The Court also discusses the Institute Classification Clause (ICC), which is a standard clause in marine insurance contracts relating to the seaworthiness of the vessel. The ICC requires that the vessel be classed with a Classification Society that is a member or associate member of the International Association of Classification Societies (IACS) or a National Flag Society. The ICC also specifies age limits for vessels. The Court notes that the ICC is designed to ensure that vessels meet certain minimum standards of seaworthiness.
Arguments
Appellant’s Submissions:
- The ‘I.R.S.’ classification was granted by the ‘International Register of Shipping,’ an independent classification society.
- After the issuance of the Cover Note, the Appellant provided all particulars regarding the vessel and asked if it was acceptable.

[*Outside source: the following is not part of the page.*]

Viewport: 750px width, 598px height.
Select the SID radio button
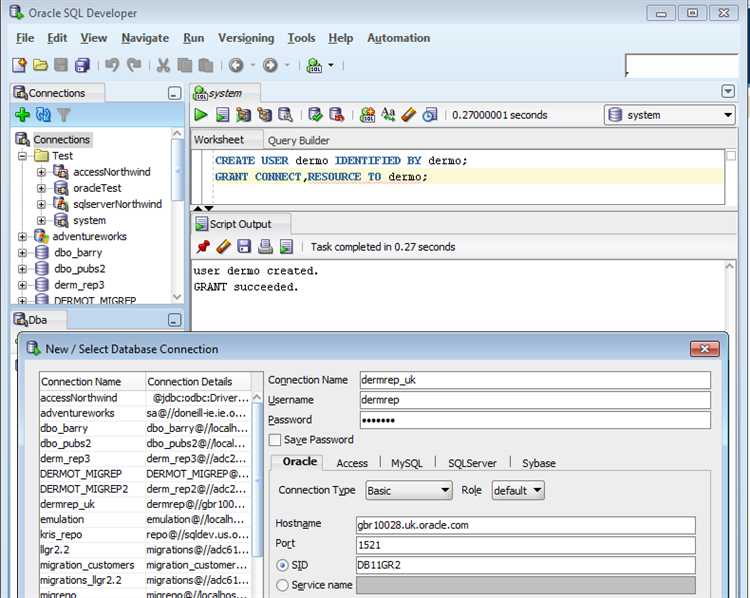coord(282,565)
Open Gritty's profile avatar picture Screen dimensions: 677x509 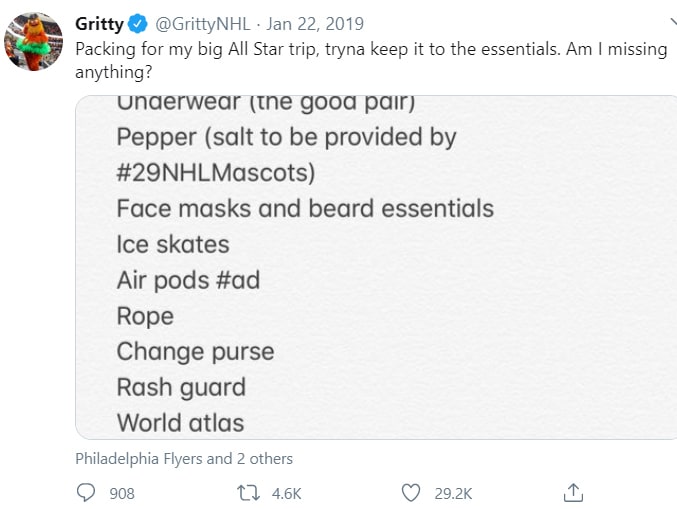33,41
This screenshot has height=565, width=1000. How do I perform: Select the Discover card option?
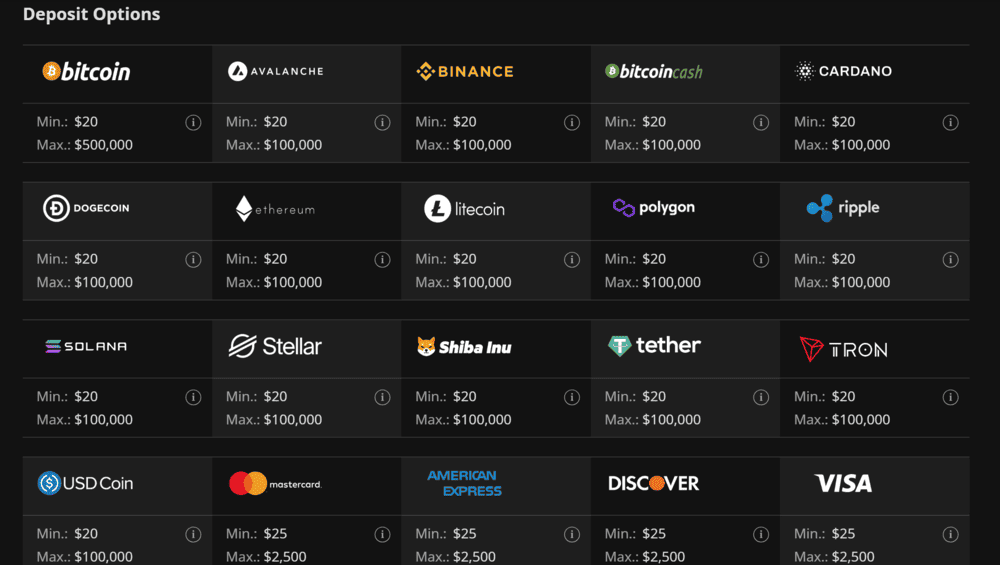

- If the Respondent had indicated at the time of issuing the Marine Insurance Policy that the classification was not acceptable, the Appellant could have paid an extra premium as per Clause 6 of the Cover Note.
“6 For coverage of shipments by sea: the vessel shall conform to the current Institute Classification Clause; otherwise the cover shall be subject to additional steamer extra premium such as coverage, under tonnage, nonclassification and non approval extra at underwriter’s discretion.”
- The Institute Marine Cargo Clause (A) within the Marine Insurance Policy provides for a waiver of any breach of implied warranties of seaworthiness unless the Appellant or its servants were privy to such unseaworthiness.
- The Appellant was merely a cargo importer, not the vessel owner, and had communicated all vessel particulars as provided by the Overseas Seller.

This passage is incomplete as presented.